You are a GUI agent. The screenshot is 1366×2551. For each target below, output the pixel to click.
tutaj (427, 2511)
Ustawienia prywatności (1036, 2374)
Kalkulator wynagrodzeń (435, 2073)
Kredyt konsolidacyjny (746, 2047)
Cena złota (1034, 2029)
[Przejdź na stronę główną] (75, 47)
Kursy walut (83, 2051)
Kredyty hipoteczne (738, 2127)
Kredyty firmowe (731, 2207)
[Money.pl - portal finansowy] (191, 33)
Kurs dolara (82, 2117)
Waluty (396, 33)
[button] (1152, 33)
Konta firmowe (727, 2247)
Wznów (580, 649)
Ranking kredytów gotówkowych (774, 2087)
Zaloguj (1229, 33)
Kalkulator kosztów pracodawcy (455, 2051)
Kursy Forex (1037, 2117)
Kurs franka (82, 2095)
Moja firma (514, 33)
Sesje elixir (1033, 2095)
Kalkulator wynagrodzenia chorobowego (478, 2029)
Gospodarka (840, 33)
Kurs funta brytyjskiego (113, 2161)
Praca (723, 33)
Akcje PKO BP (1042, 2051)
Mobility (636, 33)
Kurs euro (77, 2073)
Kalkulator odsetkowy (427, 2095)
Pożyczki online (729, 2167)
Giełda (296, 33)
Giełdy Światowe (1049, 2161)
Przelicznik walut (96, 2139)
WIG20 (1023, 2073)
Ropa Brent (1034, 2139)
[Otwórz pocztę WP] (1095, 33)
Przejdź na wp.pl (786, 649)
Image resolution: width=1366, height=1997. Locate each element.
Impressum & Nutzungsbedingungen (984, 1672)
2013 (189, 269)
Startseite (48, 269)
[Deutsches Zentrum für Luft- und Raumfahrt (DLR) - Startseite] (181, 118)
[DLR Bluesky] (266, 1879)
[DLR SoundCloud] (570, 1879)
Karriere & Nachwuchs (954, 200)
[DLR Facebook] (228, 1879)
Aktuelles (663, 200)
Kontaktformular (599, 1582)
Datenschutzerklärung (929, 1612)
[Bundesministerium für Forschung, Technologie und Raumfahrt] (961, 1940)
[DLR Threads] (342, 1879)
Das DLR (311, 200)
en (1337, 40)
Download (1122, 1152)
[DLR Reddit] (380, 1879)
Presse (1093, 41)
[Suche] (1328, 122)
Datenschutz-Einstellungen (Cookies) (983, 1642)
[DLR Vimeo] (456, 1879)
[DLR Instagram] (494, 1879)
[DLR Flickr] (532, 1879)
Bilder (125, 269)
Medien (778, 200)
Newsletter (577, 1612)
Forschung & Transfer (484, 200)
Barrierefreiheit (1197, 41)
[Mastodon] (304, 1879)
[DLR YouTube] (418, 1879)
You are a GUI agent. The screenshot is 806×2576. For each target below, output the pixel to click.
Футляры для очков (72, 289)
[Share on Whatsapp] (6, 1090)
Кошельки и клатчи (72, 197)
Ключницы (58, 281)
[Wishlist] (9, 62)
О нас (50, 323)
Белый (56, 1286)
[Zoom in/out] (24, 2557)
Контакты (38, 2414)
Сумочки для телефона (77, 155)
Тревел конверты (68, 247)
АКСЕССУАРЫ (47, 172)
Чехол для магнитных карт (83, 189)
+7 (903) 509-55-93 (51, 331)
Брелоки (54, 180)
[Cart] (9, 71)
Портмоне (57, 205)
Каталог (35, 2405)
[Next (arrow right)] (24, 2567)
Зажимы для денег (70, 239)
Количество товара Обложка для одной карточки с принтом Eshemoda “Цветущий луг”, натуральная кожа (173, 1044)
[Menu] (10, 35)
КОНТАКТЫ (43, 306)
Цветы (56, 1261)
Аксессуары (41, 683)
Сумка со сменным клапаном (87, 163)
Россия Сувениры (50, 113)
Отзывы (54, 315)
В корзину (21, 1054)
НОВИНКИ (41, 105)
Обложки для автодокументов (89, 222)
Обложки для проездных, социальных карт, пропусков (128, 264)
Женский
# # # # #
- _INSTRUCTIONS FOR THE TASK_
Only one stretch of the data above is needed. Restate it word for word, from the line containing "Pożyczki online (729, 2167)" through the line containing "Impressum & Nutzungsbedingungen (984, 1672)", both ends included.

- _WRITTEN SOLUTION_
Pożyczki online (729, 2167)
Giełda (296, 33)
Giełdy Światowe (1049, 2161)
Przelicznik walut (96, 2139)
WIG20 (1023, 2073)
Ropa Brent (1034, 2139)
[Otwórz pocztę WP] (1095, 33)
Przejdź na wp.pl (786, 649)
Image resolution: width=1366, height=1997. Locate each element.
Impressum & Nutzungsbedingungen (984, 1672)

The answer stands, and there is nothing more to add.